Typical movements that land in the DLA:
- Cash you transfer to the company to fund a deposit, refurb, professional fees on a purchase, or capital expenditure on an existing property.
- Mortgage arrangement fees and survey costs you pay personally during a purchase before the company is set up to settle directly with suppliers.
- Company payments for personal items (the holiday booked on the company card by mistake, the personal phone bill paid by direct debit out of the company current account).
- Dividends formally declared but not yet paid: legally distributed once declared, so they sit as a credit owed to you.
- Salary accrued but not paid (an unusual choice for a property company because of the PAYE consequences, but it happens).
- Repayment of personal cash you put in earlier, taken in monthly or lumpy tranches.
- Interest charged by the director to the company, or by the company to the director.
The reason property companies hit DLA issues more often than trading companies is rhythm. Trading companies see daily revenue and pay monthly salaries, so the balance is more stable. A property company has lumpy cash events: a deposit going in, a refurb invoice cleared, a refinance pulling cash out, a rent quarter landing. Between those events the personal-versus-company line gets crossed casually, and the DLA absorbs the slack. Without discipline, the year-end balance is a surprise.
The credit DLA at incorporation and how it accumulates
A credit DLA usually starts at incorporation and grows in the early years. The two main ways it builds:
Pre-incorporation funding. Most new property companies need the director to put in cash before any rent comes through. The first deposit, the mortgage arrangement fee, legal costs, and the working capital float for the first few months are all personally funded. Every pound transferred to the company current account from your personal account is a credit DLA entry. By the time the first property completes, a credit balance of £50,000 to £150,000 is common.
Reinvested earnings via declared but unpaid dividends. Once the company has profits, the board can declare a dividend that the director chooses not to draw in cash. Legally the dividend has been distributed, the director has a personal income tax obligation on it in the year of declaration, but the cash stays in the company. The unpaid dividend sits as a credit DLA. This route lets a director crystallise dividend income in a low-personal-tax year (covering it with the personal allowance plus dividend allowance plus basic-rate dividend band, for example) and then draw the cash later in a higher-income year without a fresh tax event. The arithmetic only works if the dividend is genuinely declared with proper board minutes, dividend vouchers, and a written distributable-reserves check; declared in arrears to fix an already-overdrawn DLA, HMRC routinely challenges the dividend's validity.

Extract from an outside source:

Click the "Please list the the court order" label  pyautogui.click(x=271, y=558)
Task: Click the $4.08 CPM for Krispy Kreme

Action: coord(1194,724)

What does not build a clean credit DLA is the act of incorporation itself under section 162 incorporation relief. Section 162 only relieves the gain in proportion to the share consideration. If you take part of the consideration as a credit DLA rather than as shares, the gain attributable to that proportion crystallises and is taxable at the residential CGT rates of 18% or 24% that have applied since 30 October 2024. On a typical incorporation of a £1.2m portfolio with a £600,000 gain and a £200,000 DLA carve-out, the immediate CGT cost on the carve-out portion is around £24,000 to £32,000. For more detail see our CGT on property transfer to a limited company guide.
Worked example: £200,000 credit DLA, £30,000 a year extraction
Take Karen, a higher-rate-taxpayer landlord who has incorporated a small portfolio and built a credit DLA of £200,000 through pre-incorporation cash funding and a couple of years of declared-but-undrawn dividends. The company now generates around £60,000 of post-corporation-tax profit a year. Karen wants to draw £30,000 a year for personal use without triggering a fresh personal tax event each year.
Year one: Karen instructs the company to repay £30,000 of the credit DLA. The payment is recorded as a debit to the DLA (reducing the company's liability to her from £200,000 to £170,000) and a credit to the company's bank account (reducing cash by £30,000). In Karen's hands, the £30,000 is not income. It is repayment of a debt she was owed. No income tax, no dividend tax, no national insurance. Her personal tax return for the year shows no movement from this transaction.
The company's retained profit for the year (£60,000) sits on the balance sheet as reserves available for future dividends. The £30,000 of cash that left as DLA repayment came out of the company's working capital, not its current-year profit.
Karen repeats this for years two through six. By the end of year six the credit DLA has been fully drawn back to zero. Across the six years, £180,000 of net cash has reached Karen personally without a personal income tax layer beyond the corporation tax already paid by the company. Compared to drawing £30,000 a year as dividends out of post-CT profits (taxable at 33.75% in the higher-rate dividend band, after the first £500 dividend allowance), the saving over the six years is broadly in the order of £50,000 to £60,000 of personal income tax, depending on her other income each year.
Two important guardrails. First, the company must actually be able to afford the repayments without going overdrawn on the DLA. If profits drop or capital expenditure spikes, the company should defer the repayment, not press through. Second, repaying a credit DLA does not absorb retained profits. Those still accumulate and at some point need their own extraction strategy (dividends, pension contributions, a sale of the company). The DLA repayment is an extraction technique, not a substitute for a wider extraction plan.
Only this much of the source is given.